— Begin —

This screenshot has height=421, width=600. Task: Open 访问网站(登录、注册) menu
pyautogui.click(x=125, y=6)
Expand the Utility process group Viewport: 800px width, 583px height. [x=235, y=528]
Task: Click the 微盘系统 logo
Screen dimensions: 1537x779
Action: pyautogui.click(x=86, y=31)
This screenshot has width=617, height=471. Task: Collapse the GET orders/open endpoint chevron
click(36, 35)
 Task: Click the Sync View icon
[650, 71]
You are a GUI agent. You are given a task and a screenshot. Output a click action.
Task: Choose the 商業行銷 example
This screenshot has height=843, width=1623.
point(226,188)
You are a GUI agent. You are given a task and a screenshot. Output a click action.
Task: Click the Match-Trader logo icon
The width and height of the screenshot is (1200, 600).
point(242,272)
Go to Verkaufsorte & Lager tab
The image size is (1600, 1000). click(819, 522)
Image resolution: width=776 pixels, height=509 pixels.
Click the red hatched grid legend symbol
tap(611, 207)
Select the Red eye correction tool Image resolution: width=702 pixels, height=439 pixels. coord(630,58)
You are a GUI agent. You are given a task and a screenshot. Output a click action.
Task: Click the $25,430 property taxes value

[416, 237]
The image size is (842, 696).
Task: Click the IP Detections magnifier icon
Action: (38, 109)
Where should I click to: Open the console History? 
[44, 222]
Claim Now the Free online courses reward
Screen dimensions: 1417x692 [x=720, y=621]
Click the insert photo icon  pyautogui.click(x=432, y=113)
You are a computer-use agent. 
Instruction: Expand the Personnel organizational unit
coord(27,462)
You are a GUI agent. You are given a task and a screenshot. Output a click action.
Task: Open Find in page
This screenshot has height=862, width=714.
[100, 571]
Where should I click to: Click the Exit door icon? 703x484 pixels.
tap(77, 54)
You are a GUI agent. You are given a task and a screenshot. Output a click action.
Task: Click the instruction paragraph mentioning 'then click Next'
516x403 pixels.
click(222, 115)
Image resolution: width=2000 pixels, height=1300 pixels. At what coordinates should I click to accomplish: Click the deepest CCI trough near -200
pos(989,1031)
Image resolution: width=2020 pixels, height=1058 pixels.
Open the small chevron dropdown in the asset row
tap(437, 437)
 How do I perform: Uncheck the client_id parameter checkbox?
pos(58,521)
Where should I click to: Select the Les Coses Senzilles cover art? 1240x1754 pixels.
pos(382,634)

— End —

EXERCISE OBJECTIVE:
Give every line of the listing above as a numbered list, omitting the blank lines.

ANSWER TO THE TASK:
1. This screenshot has height=421, width=600. Task: Open 访问网站(登录、注册) menu
2. pyautogui.click(x=125, y=6)
3. Expand the Utility process group Viewport: 800px width, 583px height. [x=235, y=528]
4. Task: Click the 微盘系统 logo
5. Screen dimensions: 1537x779
6. Action: pyautogui.click(x=86, y=31)
7. This screenshot has width=617, height=471. Task: Collapse the GET orders/open endpoint chevron
8. click(36, 35)
9.  Task: Click the Sync View icon
10. [650, 71]
11. You are a GUI agent. You are given a task and a screenshot. Output a click action.
12. Task: Choose the 商業行銷 example
13. This screenshot has height=843, width=1623.
14. point(226,188)
15. You are a GUI agent. You are given a task and a screenshot. Output a click action.
16. Task: Click the Match-Trader logo icon
17. The width and height of the screenshot is (1200, 600).
18. point(242,272)
19. Go to Verkaufsorte & Lager tab
20. The image size is (1600, 1000). click(819, 522)
21. Image resolution: width=776 pixels, height=509 pixels.
22. Click the red hatched grid legend symbol
23. tap(611, 207)
24. Select the Red eye correction tool Image resolution: width=702 pixels, height=439 pixels. coord(630,58)
25. You are a GUI agent. You are given a task and a screenshot. Output a click action.
26. Task: Click the $25,430 property taxes value
27. [416, 237]
28. The image size is (842, 696).
29. Task: Click the IP Detections magnifier icon
30. Action: (38, 109)
31. Where should I click to: Open the console History? 
32. [44, 222]
33. Claim Now the Free online courses reward
34. Screen dimensions: 1417x692 [x=720, y=621]
35. Click the insert photo icon  pyautogui.click(x=432, y=113)
36. You are a computer-use agent. 
37. Instruction: Expand the Personnel organizational unit
38. coord(27,462)
39. You are a GUI agent. You are given a task and a screenshot. Output a click action.
40. Task: Open Find in page
41. This screenshot has height=862, width=714.
42. [100, 571]
43. Where should I click to: Click the Exit door icon? 703x484 pixels.
44. tap(77, 54)
45. You are a GUI agent. You are given a task and a screenshot. Output a click action.
46. Task: Click the instruction paragraph mentioning 'then click Next'
47. 516x403 pixels.
48. click(222, 115)
49. Image resolution: width=2000 pixels, height=1300 pixels. At what coordinates should I click to accomplish: Click the deepest CCI trough near -200
50. pos(989,1031)
51. Image resolution: width=2020 pixels, height=1058 pixels.
52. Open the small chevron dropdown in the asset row
53. tap(437, 437)
54.  How do I perform: Uncheck the client_id parameter checkbox?
55. pos(58,521)
56. Where should I click to: Select the Les Coses Senzilles cover art? 1240x1754 pixels.
57. pos(382,634)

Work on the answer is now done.